In the present study, we conducted a confirmatory factor analysis (CFA) to assess the validity of our measurement model. Following the initial model evaluation, we identified areas for potential improvement based on modification indices. Consequently, we made targeted modification to the model by allowing certain error terms to covary, which enhanced the model fit and provided a more accurate representation of the underlying constructs. The model fit indices were considered acceptable with a root mean square error of approximation (RMSEA) of less than 0.08, a Standardized Root Mean Square Residual (SRMR) below 0.08, a comparative fit index (CFI) greater than 0.9, a parsimonious comparative fit index (PCFI) greater than 0.5, a parsimonious normed fit index (PNFI) below 0.5, an incremental fit index (IFI) greater than 0.9, and a chi-square/degrees of freedom ratio (CMIN/DF) less than 3 [36].

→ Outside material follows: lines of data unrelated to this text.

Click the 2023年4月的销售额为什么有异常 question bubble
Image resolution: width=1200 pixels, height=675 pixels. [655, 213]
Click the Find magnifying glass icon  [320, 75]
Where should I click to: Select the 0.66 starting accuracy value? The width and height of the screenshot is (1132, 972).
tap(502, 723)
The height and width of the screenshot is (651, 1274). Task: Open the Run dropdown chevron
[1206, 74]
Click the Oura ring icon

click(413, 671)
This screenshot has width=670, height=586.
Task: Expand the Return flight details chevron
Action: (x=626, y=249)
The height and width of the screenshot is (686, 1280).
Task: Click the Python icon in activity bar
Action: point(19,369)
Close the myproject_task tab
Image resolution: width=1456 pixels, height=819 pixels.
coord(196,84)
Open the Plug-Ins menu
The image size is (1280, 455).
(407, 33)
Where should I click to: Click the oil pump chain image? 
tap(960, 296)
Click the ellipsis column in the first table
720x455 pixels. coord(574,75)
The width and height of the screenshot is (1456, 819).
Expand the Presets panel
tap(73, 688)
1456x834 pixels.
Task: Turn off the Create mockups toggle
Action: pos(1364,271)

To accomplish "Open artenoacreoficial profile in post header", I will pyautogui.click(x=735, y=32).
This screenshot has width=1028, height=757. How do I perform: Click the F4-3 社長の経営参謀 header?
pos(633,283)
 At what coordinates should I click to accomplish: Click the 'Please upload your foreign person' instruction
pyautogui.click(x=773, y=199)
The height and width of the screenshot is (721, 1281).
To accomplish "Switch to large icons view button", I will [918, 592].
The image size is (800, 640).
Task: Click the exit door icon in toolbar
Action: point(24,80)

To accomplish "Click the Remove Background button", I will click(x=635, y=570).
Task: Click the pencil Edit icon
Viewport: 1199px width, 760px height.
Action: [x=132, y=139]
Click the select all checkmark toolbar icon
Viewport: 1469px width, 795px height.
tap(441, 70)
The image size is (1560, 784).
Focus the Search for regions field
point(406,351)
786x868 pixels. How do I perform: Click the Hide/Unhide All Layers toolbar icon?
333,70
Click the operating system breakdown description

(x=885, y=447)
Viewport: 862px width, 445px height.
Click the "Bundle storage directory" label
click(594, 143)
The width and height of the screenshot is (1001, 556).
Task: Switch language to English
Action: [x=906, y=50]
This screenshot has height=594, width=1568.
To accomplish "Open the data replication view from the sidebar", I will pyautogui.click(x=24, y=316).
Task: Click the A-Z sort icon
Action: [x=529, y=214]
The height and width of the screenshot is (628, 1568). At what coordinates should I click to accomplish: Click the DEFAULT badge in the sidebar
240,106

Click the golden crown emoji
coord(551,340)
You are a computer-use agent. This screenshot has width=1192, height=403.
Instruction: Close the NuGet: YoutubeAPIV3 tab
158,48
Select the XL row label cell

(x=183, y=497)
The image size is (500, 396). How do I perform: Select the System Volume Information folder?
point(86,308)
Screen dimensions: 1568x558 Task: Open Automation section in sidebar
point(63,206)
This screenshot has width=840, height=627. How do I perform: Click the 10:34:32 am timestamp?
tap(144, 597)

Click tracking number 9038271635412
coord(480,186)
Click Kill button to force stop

Convergent and discriminant validity
This type of validity was assessed using Average Variance Extracted (AVE), Maximum Shared Squared Variance (MSV), and Composite Reliability (CR). Convergent validity was considered acceptable if the AVE value exceeded 0.5 or if the CR value was greater than 0.7. Additionally, if the AVE was higher than the MSV, the discriminant validity of the tool was confirmed [37]. The mentioned values can be evaluated through the results of the confirmatory factor analysis. Also the study used the Heterotrait-Monotrait Ratio (HTMT) correlation criterion to determine discriminant validity. According to this criterion, the HTMT ratio between all constructs should be less than 0.85 [38].
Reliability
CR was assessed for each factor, with CR values above 0.7 indicating good reliability. To measure the internal consistency of the factors, both Cronbach’s alpha and McDonald’s omega coefficients were calculated, with a threshold of 0.7 considered acceptable. The stability of the SAQ was evaluated using intra-class correlation coefficients (ICC), with a minimum acceptable level set at 0.75 [39]. For this purpose, a sample of 30 students completed the questionnaire twice, with a two-week interval between administrations.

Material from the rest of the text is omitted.